Great Circle

This book is a commitment. It’s 627 pages long. But I read on the Kindle, and I go by percentage, and I read it at the rate of six percentage points per hour, which means…it took me 16 hours to finish it. Are you up for that?

And I’m not exactly sure why I read it. Something caught my eye. Maybe a review in the Sunday “New York Times,” I don’t remember. But I reserved it at the library and I got an offer to skip the line, to have “Great Circle” for seven days, and I took it.

I finished just in time. As a matter of fact, the loan ends in twenty minutes.

Now there are two narratives in the book. An old one and a new one. One set in the early days of the last century, and then one set in today, in Hollywood, in the film business, it’s completely up to date. And I preferred the modern story. But there was more of the old story. And I was chugging along, evaluating if the book was highbrow enough for my audience, after all it was a Read with Jenna pick, but then I became truly immersed in the story and I was drawn to reading it, I had to clear the deck, change my schedule just to finish it. That happened about halfway through.

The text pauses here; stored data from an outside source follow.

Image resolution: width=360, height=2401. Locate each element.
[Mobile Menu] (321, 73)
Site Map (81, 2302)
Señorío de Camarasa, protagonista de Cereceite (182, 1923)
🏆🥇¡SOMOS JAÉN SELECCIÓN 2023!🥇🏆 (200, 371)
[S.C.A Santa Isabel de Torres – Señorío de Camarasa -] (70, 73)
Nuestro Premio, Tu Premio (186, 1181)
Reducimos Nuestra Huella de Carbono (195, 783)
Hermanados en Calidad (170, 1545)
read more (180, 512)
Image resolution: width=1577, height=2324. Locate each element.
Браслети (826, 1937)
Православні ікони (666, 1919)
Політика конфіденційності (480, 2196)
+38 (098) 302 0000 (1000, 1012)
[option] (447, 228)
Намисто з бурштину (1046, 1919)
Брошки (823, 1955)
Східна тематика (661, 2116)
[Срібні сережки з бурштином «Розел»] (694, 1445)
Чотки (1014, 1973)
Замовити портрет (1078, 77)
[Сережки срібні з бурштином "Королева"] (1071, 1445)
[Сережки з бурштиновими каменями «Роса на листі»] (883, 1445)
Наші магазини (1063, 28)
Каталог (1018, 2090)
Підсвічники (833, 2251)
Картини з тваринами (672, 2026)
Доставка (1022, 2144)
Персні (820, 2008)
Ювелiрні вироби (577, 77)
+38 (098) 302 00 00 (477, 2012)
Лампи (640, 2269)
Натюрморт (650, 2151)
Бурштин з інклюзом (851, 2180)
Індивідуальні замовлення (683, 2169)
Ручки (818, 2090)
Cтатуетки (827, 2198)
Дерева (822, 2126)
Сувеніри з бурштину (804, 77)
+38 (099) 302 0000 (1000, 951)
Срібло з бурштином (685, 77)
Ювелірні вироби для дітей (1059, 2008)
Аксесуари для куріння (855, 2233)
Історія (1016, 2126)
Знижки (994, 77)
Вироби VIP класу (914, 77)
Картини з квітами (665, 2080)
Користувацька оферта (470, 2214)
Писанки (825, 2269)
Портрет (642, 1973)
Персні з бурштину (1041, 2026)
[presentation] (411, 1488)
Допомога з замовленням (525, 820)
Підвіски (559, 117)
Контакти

Now most novels today are 240 pages. There’s some kind of rule. Occasionally you get books that are longer, but they’re rare. And I’m talking about fiction here, nonfiction is a whole different animal. And some people love “A Little Life,” which is 737 pages, a little longer, but except for the subject matter, that’s an easier read.

Now if you want family drama, mixed in with Alaska, I prefer Kristin Hannah’s “The Great Alone,” but her new book, “The Four Winds,” doesn’t hold together the same way. And Alaska is only a component of “Great Circle.” “Great Circle” is an epic. In Hollywood. In Montana. In Seattle. Vancouver. World War II London. Antarctica. It’s a journey. A full life in itself, ultimately the story of Marian, who’s infatuated with flying.

Not that I was so sure it was so focused on Marian at the beginning. There was a lot about her twin brother Jamie and…

The set-up was almost a book unto itself. How Marian and Jamie came to be.

And Jamie’s story is fascinating itself. Do you do what’s expected or what you desire?

But…I don’t want to give away the plot. Because that would ruin the book.

But let me just say at one point you’ll be reminded of Erik Larson’s “Dead Wake.”

And at another, Daniel James Brown’s “The Boys in the Boat.”

And, of course, “The Great Alone.”

There’s a boat on the high sea.

There’s activity in Seattle prior to the city’s explosion as a tech center.

And there’s bad weather and family issues, just like in “The Great Alone.”

Oh yeah, I have to reference another Larson book, “The Splendid and the Vile,” it’s hard not to read “Great Circle” and think of it, but somehow, despite being a novel, “Great Circle” is even more rich and alive.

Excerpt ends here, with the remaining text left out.